╭─ Passage provided

# Easiest/best Web Building Tool ?



## Ignition (Jun 17, 2005)

We have a website being built for our rock band at the moment and I'm going to be updating/maintaining it later on.

Whats the best and most user friendly software to use for this purpose...frontpage, dreamweaver ?? I am new to this and have both these applications so would rather not buy any other software. I am about to buy a book on one of these shortly. Which one would be more user friendly ?

Cheers.


----------



## BMR777 (Apr 27, 2005)

I personally use Dreamweaver. It it very easy to use once you get the hang of it. 

BMR777


----------



## siftekhar (Sep 12, 2005)

if u want a choice btw the 2 u have stated .. i would say frontpage.

or else ... u can go with coffeecup html editor 

for a rock band ... u may need to update tht frequently ...

why dont u use php ? there are a lot of CMS s available


----------



## v-six (Sep 12, 2004)

given the choice of the two, I'd go with dreamweaver. It's not a must use, but I think it's built better than frontpage


----------



## Grove (Jun 21, 2005)

Dreamweaver seems to be the best choice. It does cost a bit of money but its worth its value. Frontpage is also good but not my preffered choice as it adds extra and uneccessary code to your webpage.


----------



## Ignition (Jun 17, 2005)

cool guys..thanks for that !!


----------



## Damion (Aug 16, 2005)

yah id say dreamweaver its good although i dont like it but if you want the site to be real good use notepad to program it :grin:


----------



## TheMailMan (Apr 6, 2005)

Someone mentioned CMS. Mambo and PHPNuke are both very good and *free*.


----------



## Dapunisher (Oct 14, 2005)

╰─

## [The problem]
Reproduce the forum thread above on choosing a web building tool, word for word and in full.

╭─ Data listing

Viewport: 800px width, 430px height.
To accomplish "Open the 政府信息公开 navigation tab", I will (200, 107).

╰─
╭─ Data listing

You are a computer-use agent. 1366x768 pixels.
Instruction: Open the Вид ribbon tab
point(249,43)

╰─

## [Expected answer]
# Easiest/best Web Building Tool ?



## Ignition (Jun 17, 2005)

We have a website being built for our rock band at the moment and I'm going to be updating/maintaining it later on.

Whats the best and most user friendly software to use for this purpose...frontpage, dreamweaver ?? I am new to this and have both these applications so would rather not buy any other software. I am about to buy a book on one of these shortly. Which one would be more user friendly ?

Cheers.


----------



## BMR777 (Apr 27, 2005)

I personally use Dreamweaver. It it very easy to use once you get the hang of it. 

BMR777


----------



## siftekhar (Sep 12, 2005)

if u want a choice btw the 2 u have stated .. i would say frontpage.

or else ... u can go with coffeecup html editor 

for a rock band ... u may need to update tht frequently ...

why dont u use php ? there are a lot of CMS s available


----------



## v-six (Sep 12, 2004)

given the choice of the two, I'd go with dreamweaver. It's not a must use, but I think it's built better than frontpage


----------



## Grove (Jun 21, 2005)

Dreamweaver seems to be the best choice. It does cost a bit of money but its worth its value. Frontpage is also good but not my preffered choice as it adds extra and uneccessary code to your webpage.


----------



## Ignition (Jun 17, 2005)

cool guys..thanks for that !!


----------



## Damion (Aug 16, 2005)

yah id say dreamweaver its good although i dont like it but if you want the site to be real good use notepad to program it :grin:


----------



## TheMailMan (Apr 6, 2005)

Someone mentioned CMS. Mambo and PHPNuke are both very good and *free*.


----------



## Dapunisher (Oct 14, 2005)